🤖 AI Summary
Large language models (LLMs) suffer from benchmark contamination—where training data overlaps with evaluation benchmarks (e.g., MMLU, GSM8K, HumanEval)—leading to inflated leaderboard scores and distorted generalization estimates. To address this, we propose the first practice-oriented benchmark contamination detection framework: Paired Confidence Significance Testing (PCST). PCST generates distributionally consistent perturbed inputs, models the confidence scores of model outputs on both original and perturbed samples, and statistically tests for significant confidence disparities—without requiring access to model parameters or generated text. The method satisfies three practical desiderata: interpretability, cross-benchmark generalizability, and deployment efficiency.
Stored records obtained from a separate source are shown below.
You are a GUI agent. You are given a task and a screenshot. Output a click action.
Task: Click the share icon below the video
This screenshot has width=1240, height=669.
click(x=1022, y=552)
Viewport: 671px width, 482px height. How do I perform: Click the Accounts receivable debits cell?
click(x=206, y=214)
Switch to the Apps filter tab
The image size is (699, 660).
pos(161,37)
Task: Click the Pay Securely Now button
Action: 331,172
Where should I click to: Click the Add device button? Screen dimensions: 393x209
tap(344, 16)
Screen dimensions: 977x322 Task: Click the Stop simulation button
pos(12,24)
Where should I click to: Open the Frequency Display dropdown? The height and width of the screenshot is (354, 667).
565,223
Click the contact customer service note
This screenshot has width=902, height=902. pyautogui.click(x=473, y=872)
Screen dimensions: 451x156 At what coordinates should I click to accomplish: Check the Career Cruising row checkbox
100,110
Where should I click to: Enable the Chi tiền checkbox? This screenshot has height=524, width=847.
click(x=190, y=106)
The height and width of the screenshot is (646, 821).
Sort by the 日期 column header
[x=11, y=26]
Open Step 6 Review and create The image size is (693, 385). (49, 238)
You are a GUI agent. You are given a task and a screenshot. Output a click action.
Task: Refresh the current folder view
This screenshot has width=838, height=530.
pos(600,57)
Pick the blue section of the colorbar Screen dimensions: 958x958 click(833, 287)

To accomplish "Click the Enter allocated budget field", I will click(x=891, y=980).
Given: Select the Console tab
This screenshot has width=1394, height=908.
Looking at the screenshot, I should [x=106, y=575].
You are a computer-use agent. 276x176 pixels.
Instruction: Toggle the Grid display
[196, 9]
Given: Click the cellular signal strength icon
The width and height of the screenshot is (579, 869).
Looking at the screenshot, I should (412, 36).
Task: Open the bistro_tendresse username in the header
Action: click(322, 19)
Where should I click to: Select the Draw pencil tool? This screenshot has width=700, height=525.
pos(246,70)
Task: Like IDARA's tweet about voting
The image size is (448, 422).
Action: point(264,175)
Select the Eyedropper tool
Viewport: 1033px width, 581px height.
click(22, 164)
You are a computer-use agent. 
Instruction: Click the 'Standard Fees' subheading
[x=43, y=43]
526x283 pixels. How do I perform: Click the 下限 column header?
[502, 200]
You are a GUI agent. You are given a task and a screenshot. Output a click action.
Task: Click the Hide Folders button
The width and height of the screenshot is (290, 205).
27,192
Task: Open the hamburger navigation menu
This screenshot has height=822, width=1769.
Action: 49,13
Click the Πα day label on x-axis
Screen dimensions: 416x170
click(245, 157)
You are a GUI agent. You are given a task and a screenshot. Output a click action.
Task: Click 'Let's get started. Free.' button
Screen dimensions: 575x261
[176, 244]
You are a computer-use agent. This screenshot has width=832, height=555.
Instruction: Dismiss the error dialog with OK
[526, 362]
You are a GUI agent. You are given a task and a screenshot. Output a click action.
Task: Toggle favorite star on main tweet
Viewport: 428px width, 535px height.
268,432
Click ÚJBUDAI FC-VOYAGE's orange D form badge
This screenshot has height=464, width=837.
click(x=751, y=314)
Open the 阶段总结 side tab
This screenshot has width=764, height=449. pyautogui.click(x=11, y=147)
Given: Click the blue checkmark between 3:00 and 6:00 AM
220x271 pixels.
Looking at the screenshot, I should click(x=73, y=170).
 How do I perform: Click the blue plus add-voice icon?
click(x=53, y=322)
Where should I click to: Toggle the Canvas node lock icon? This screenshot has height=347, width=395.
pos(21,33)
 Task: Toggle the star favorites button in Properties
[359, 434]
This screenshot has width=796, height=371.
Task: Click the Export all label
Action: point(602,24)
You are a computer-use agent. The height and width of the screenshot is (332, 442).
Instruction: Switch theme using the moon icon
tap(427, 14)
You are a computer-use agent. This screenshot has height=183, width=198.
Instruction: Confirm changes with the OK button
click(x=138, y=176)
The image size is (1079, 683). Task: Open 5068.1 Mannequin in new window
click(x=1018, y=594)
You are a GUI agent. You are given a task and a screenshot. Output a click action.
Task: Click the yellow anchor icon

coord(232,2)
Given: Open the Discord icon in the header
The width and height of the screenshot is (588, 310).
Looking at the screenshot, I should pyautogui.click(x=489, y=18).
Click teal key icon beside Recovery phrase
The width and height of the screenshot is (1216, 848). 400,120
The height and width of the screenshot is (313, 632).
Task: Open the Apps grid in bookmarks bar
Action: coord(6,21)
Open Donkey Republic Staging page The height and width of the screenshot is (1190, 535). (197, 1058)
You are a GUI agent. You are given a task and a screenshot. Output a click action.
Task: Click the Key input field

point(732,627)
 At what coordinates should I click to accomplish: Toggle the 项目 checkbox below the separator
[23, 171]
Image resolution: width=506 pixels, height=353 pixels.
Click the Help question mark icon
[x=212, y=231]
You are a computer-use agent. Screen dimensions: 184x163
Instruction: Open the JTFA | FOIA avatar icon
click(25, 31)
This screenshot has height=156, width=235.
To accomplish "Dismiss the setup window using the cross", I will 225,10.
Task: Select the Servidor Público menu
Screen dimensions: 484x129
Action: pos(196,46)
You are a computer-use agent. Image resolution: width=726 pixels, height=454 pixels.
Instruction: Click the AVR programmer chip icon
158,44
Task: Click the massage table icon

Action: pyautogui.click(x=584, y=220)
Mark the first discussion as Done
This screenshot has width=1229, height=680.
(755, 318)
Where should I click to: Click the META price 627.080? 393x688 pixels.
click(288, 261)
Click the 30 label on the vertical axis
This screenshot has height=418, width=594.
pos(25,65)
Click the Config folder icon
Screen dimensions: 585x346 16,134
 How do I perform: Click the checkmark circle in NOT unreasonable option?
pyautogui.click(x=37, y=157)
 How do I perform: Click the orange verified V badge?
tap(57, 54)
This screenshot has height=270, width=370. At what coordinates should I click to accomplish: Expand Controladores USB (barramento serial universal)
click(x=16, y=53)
Empirical evaluation across major open-weight models—including Llama, Mistral, and Qwen—reveals statistically significant contamination evidence in nearly all model–benchmark pairs. Our work establishes a new paradigm for trustworthy LLM evaluation and model auditing.
📝 Abstract
Large language models (LLMs) are known to be trained on vast amounts of data, which may unintentionally or intentionally include data from commonly used benchmarks. This inclusion can lead to cheatingly high scores on model leaderboards, yet result in disappointing performance in real-world applications. To address this benchmark contamination problem, we first propose a set of requirements that practical contamination detection methods should follow. Following these proposed requirements, we introduce PaCoST, a Paired Confidence Significance Testing to effectively detect benchmark contamination in LLMs. Our method constructs a counterpart for each piece of data with the same distribution, and performs statistical analysis of the corresponding confidence to test whether the model is significantly more confident under the original benchmark. We validate the effectiveness of PaCoST and apply it on popular open-source models and benchmarks. We find that almost all models and benchmarks we tested are suspected contaminated more or less. We finally call for new LLM evaluation methods.